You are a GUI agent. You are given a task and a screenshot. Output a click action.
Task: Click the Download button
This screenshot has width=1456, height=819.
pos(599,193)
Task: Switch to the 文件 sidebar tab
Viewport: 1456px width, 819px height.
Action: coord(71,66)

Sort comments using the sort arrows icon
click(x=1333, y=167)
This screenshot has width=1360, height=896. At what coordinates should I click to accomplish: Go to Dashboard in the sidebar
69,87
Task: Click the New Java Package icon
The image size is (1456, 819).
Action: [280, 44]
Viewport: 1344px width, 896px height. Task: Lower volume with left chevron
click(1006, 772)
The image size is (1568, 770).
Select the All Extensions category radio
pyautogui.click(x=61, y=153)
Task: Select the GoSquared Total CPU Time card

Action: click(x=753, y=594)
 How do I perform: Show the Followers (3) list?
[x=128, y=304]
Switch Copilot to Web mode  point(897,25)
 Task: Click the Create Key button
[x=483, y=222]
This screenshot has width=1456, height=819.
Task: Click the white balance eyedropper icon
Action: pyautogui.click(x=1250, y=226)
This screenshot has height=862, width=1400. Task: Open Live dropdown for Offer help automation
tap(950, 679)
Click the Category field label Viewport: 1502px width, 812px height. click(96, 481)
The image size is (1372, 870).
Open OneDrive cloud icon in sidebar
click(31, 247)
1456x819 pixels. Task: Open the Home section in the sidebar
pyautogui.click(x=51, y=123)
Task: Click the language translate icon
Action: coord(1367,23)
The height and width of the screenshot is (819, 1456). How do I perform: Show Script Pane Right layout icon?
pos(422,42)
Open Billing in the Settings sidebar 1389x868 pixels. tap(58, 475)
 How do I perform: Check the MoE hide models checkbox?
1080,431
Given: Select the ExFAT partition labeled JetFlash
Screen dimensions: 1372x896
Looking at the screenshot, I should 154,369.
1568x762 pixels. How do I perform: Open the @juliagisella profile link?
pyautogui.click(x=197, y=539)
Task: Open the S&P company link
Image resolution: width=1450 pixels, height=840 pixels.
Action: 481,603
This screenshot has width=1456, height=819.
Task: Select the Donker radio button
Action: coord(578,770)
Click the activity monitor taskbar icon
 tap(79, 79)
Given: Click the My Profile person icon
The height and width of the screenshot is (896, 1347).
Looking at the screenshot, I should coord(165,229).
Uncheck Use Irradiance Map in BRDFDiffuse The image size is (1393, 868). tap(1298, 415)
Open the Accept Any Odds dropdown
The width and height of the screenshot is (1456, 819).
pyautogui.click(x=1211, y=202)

-- INSTRUCTIONS FOR THE TASK --
For every line of the material that holds the word "Switch", make a copy.

-- THE COMPLETED TASK --
Task: Switch to the 文件 sidebar tab
Switch Copilot to Web mode  point(897,25)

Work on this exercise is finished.